*Conjunto de tareas*.
1 – ¿Qué dos periódicos nombra la columna sobre Ecuador entre los que han adoptado la moda del país?
2 – Copia sin cambios el fragmento de la columna sobre Ecuador que empieza con las palabras "Una moda que, aunque" y termina con "debe aprender inmediatamente.".

*Fragmento original*.
***
País de moda

Antonio Villarruel
Quito, Ecuador

Después de ver cuáles son los mejores lugares del mundo para retirarse, dónde están las ciudades más fascinantes que quedan por descubrir, dónde rinde más el dólar para los viajeros, cuáles son los países más prometedores para expatriados profesionales, es imposible no llegar a la siguiente conclusión: el Ecuador es un país de moda.

Una moda que, aunque me descerraje el alma admitir, ha sido trabajada por alguno de los varios departamentos de venta de producto que tiene la Revolución Ciudadana, una moda que no pudo haberse producido sin los siete años de reformismo de Rafael Correa, y que no solamente ha sido adoptada por personalidades del progresismo internacional, sino por periódicos como el New York Times o The Guardian, por revistas especializadas para viejitos europeos y gringos que les invitan a dejar de sentir el rigor del frío del Hemisferio Norte, y por decenas de cientistas políticos que hablan de Ecuador como un jaguar, como un pequeño gigante que despierta, como un nuevo modelo de gestión política. Incluso, y esto sí que es risible, como un punto en el sur del que el desarrollado y arrogante norte debe aprender inmediatamente.

Extraños símiles para un país que sigue arrastrando los mismos problemas que hace al menos un siglo. No me digan que esto ya no funciona como una hacienda. Lo que pasa es que la canción del hacendado cambió, y ahora toca la guitarra entonando a Violeta Parra. Pero de que grita, grita. Y de que pega, pega. Pero lo hace tras las cámaras. Si no, pregúntenles a los chicos del Colegio Mejía, con quienes antes marchaba pidiendo que se fuera el inefable Gutiérrez.
***
*Extractos de datos*.
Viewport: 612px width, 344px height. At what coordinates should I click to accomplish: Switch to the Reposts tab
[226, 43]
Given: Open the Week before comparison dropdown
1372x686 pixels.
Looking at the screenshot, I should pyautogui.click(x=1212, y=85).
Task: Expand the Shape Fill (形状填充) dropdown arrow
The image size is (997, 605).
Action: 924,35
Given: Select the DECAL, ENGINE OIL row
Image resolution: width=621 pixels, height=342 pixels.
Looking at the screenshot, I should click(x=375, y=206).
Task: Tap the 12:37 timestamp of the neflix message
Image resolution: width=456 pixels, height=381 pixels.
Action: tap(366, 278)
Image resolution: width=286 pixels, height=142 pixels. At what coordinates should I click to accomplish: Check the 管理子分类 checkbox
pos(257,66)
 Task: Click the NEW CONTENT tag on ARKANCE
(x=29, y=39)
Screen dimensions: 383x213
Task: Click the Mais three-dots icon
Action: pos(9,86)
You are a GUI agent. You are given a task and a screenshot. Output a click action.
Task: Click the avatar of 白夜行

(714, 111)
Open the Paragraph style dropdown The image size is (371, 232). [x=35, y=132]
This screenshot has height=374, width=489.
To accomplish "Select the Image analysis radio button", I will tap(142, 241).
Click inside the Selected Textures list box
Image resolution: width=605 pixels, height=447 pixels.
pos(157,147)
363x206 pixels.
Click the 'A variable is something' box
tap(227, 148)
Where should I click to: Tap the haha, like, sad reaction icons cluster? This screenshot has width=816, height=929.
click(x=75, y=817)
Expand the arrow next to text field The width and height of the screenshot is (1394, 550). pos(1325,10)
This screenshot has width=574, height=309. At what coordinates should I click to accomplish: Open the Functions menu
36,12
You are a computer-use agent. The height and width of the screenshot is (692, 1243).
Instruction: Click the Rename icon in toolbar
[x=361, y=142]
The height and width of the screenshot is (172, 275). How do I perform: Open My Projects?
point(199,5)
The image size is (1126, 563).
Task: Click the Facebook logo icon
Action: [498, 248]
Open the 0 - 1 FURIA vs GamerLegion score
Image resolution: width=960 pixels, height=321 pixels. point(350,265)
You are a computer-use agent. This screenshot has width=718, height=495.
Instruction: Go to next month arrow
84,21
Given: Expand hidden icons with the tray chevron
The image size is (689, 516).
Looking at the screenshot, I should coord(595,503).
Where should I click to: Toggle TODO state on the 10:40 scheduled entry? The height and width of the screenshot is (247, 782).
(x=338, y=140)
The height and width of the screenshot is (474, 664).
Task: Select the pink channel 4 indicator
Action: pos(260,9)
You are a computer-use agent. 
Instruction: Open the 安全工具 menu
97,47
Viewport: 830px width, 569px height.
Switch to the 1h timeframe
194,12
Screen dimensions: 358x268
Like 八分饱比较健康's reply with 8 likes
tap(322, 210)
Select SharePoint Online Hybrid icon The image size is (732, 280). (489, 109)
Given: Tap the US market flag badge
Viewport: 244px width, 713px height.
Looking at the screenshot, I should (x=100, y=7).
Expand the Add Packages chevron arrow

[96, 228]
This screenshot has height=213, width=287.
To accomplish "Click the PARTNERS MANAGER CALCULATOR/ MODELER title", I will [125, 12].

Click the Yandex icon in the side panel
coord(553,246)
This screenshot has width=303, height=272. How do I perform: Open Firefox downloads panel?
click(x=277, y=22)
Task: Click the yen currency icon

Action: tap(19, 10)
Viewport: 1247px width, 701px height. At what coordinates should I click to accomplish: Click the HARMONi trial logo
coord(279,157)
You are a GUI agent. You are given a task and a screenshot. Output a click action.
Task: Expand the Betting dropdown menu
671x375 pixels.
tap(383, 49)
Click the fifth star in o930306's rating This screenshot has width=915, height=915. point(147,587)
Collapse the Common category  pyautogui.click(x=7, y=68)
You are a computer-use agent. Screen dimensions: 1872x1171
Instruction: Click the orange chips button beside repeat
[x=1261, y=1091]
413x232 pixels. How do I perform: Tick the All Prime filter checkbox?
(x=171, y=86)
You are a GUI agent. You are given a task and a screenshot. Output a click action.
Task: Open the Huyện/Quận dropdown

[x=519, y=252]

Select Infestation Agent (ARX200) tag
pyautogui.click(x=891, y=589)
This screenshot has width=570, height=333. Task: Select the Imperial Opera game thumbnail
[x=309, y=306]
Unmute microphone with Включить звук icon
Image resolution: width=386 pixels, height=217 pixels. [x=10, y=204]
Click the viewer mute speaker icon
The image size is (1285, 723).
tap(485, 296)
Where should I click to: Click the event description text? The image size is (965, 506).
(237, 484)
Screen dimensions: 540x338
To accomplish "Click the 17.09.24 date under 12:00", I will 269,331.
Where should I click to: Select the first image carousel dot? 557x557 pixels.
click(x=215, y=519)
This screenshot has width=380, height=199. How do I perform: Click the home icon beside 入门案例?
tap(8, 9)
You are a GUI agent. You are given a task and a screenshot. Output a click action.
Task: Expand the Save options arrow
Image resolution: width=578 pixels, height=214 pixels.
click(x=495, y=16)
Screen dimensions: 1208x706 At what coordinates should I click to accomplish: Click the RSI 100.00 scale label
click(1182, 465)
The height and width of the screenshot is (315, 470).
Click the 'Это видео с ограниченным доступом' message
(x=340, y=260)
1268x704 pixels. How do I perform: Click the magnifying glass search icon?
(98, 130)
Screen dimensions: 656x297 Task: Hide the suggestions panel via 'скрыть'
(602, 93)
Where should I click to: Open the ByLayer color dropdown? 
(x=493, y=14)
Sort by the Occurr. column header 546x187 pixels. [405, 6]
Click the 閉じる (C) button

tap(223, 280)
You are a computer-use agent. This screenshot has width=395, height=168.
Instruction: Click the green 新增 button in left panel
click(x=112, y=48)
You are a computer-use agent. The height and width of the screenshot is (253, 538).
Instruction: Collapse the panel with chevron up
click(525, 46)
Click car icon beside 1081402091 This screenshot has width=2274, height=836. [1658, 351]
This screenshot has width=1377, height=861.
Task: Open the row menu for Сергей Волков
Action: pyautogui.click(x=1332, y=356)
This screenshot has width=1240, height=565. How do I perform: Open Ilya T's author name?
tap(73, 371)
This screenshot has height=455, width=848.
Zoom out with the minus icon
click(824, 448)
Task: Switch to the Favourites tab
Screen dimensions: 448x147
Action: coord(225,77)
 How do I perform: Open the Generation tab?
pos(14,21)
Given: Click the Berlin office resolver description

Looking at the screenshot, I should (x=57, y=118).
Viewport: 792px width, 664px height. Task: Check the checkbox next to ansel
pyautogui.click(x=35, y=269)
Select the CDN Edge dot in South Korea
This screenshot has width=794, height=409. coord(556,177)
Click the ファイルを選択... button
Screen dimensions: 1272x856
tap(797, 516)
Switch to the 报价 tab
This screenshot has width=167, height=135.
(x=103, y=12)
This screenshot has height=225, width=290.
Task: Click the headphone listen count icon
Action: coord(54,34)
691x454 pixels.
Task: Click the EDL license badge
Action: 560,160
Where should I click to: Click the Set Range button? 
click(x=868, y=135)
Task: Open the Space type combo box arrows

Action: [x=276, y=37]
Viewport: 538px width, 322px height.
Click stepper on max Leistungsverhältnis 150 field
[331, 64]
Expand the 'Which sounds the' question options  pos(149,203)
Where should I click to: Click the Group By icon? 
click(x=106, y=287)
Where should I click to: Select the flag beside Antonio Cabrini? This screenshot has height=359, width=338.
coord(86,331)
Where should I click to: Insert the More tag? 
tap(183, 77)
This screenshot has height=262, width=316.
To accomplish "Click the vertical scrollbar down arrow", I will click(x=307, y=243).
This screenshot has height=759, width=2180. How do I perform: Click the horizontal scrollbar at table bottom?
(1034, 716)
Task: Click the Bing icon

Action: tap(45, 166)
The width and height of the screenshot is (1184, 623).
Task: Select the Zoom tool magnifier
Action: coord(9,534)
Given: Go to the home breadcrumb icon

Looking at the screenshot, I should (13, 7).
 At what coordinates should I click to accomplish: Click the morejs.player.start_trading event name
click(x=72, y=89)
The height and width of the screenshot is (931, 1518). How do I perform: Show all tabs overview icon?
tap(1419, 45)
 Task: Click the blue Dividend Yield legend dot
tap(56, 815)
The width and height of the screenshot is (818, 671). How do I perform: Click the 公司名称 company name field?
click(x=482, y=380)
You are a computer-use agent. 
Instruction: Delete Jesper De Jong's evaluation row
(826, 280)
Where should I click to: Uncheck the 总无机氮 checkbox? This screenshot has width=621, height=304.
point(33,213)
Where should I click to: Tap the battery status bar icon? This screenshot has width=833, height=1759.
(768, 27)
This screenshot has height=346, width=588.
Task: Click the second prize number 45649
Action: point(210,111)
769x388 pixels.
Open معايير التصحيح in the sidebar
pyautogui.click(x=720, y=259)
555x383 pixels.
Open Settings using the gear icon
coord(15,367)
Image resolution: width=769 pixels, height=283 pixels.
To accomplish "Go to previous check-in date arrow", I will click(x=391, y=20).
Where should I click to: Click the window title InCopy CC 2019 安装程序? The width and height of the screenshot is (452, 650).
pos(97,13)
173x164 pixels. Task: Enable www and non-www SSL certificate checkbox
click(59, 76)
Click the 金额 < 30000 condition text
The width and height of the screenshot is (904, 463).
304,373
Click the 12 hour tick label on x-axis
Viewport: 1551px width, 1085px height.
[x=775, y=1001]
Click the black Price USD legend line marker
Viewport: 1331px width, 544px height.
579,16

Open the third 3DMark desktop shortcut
***
*Lista de soluciones*.
1 – El New York Times y The Guardian.

2 –
Una moda que, aunque me descerraje el alma admitir, ha sido trabajada por alguno de los varios departamentos de venta de producto que tiene la Revolución Ciudadana, una moda que no pudo haberse producido sin los siete años de reformismo de Rafael Correa, y que no solamente ha sido adoptada por personalidades del progresismo internacional, sino por periódicos como el New York Times o The Guardian, por revistas especializadas para viejitos europeos y gringos que les invitan a dejar de sentir el rigor del frío del Hemisferio Norte, y por decenas de cientistas políticos que hablan de Ecuador como un jaguar, como un pequeño gigante que despierta, como un nuevo modelo de gestión política. Incluso, y esto sí que es risible, como un punto en el sur del que el desarrollado y arrogante norte debe aprender inmediatamente.